** SUPPLIED RECORDS **
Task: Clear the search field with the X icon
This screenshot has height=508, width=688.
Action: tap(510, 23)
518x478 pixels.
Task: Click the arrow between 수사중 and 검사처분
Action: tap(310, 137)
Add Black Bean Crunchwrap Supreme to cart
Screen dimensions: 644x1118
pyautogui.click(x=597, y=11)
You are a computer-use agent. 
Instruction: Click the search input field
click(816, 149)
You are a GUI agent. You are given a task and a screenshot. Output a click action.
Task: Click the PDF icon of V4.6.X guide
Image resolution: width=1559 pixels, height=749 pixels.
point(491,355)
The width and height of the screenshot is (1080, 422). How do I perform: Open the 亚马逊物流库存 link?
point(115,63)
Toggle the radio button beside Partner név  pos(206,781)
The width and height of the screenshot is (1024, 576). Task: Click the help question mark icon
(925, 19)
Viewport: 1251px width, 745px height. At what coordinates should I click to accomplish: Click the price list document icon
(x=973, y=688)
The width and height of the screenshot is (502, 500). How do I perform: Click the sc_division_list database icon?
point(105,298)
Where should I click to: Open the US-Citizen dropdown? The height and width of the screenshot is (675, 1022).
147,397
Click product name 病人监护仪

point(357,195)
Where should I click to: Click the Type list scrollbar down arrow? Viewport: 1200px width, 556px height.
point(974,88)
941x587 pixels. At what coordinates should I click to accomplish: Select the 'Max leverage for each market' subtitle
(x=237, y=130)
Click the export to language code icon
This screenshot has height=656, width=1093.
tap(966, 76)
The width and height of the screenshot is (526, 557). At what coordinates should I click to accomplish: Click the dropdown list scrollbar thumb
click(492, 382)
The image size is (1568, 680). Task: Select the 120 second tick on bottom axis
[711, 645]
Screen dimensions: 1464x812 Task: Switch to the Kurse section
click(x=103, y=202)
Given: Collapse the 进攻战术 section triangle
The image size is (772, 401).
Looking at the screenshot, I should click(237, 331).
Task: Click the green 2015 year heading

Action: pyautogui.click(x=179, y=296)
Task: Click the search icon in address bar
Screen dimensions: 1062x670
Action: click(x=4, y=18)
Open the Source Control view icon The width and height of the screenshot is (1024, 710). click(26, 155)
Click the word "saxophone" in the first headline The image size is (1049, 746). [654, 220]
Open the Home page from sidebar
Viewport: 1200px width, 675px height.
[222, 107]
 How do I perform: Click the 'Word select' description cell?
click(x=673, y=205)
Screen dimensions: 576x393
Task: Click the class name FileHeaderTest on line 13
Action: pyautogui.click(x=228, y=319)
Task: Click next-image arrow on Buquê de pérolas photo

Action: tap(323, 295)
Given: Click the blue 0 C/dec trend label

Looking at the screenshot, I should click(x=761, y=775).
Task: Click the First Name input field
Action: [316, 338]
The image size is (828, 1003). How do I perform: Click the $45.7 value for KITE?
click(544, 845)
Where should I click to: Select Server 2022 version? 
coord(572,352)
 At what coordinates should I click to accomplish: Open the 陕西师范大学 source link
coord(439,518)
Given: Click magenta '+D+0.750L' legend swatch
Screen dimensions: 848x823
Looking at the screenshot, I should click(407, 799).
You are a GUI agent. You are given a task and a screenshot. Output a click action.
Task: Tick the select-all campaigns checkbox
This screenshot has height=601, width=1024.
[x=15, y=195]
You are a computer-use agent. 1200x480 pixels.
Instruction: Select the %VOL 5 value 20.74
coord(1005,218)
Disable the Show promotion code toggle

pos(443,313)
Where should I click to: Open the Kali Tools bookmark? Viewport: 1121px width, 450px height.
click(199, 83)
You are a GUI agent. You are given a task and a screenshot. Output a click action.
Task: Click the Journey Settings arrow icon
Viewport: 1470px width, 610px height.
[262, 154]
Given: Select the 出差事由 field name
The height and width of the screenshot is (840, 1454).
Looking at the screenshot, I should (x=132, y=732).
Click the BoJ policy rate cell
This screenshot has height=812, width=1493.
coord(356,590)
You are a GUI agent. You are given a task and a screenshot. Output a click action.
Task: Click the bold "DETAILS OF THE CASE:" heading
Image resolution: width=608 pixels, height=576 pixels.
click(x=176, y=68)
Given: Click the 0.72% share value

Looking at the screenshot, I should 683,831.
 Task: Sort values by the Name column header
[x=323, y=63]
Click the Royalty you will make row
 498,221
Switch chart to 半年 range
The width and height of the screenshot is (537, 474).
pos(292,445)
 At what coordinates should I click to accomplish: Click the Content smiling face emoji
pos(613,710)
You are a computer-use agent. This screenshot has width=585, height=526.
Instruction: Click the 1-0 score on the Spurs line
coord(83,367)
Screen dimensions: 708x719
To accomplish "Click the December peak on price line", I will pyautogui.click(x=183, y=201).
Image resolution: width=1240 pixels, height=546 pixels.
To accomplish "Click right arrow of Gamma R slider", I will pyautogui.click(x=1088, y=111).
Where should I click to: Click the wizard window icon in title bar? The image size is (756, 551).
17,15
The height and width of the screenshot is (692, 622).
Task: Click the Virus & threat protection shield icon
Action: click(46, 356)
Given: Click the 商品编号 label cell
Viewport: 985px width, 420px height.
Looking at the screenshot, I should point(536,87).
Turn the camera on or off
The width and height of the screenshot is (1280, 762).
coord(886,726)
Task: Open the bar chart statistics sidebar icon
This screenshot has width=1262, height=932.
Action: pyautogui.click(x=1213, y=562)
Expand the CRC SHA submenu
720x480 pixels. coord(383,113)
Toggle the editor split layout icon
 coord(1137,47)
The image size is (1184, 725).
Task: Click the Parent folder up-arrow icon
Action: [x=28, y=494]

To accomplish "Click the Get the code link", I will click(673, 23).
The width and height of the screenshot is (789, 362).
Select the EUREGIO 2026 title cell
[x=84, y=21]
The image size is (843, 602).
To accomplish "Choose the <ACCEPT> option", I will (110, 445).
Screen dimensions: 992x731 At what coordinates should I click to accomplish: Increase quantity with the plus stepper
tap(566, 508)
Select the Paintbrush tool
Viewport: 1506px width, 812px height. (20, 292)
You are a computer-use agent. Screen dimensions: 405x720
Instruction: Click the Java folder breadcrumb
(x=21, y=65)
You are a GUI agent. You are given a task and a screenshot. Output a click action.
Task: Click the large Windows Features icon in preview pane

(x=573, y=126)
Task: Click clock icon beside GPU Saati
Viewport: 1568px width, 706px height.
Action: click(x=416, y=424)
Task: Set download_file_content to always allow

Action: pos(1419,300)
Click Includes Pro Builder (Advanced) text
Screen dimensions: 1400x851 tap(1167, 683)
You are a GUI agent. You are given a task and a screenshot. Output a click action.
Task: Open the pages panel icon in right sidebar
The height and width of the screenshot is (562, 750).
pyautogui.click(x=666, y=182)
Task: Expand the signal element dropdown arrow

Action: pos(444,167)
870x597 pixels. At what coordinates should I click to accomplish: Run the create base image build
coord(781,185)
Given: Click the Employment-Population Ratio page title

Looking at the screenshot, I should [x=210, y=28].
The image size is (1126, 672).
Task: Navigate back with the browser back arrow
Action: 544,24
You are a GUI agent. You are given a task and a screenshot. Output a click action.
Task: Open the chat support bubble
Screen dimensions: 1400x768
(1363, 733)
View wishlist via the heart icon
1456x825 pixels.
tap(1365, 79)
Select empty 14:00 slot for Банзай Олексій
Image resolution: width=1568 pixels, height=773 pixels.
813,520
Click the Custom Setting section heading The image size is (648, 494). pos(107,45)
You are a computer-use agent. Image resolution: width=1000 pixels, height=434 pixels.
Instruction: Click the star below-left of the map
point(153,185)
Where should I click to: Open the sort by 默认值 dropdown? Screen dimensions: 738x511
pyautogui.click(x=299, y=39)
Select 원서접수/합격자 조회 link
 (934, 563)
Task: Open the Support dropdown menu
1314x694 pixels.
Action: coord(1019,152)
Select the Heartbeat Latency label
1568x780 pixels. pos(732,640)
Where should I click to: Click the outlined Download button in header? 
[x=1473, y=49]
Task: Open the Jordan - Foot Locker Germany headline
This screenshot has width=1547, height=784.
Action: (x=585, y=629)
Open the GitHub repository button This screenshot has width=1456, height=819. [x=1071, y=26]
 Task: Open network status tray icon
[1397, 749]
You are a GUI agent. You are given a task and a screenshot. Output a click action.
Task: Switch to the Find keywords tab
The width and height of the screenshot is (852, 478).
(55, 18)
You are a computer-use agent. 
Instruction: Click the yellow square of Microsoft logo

** WHAT THIS TASK INVOLVES **
Determine the number of lines in the data above that include the word "computer", then answer with that number alone.

** EXERCISE OUTPUT **
6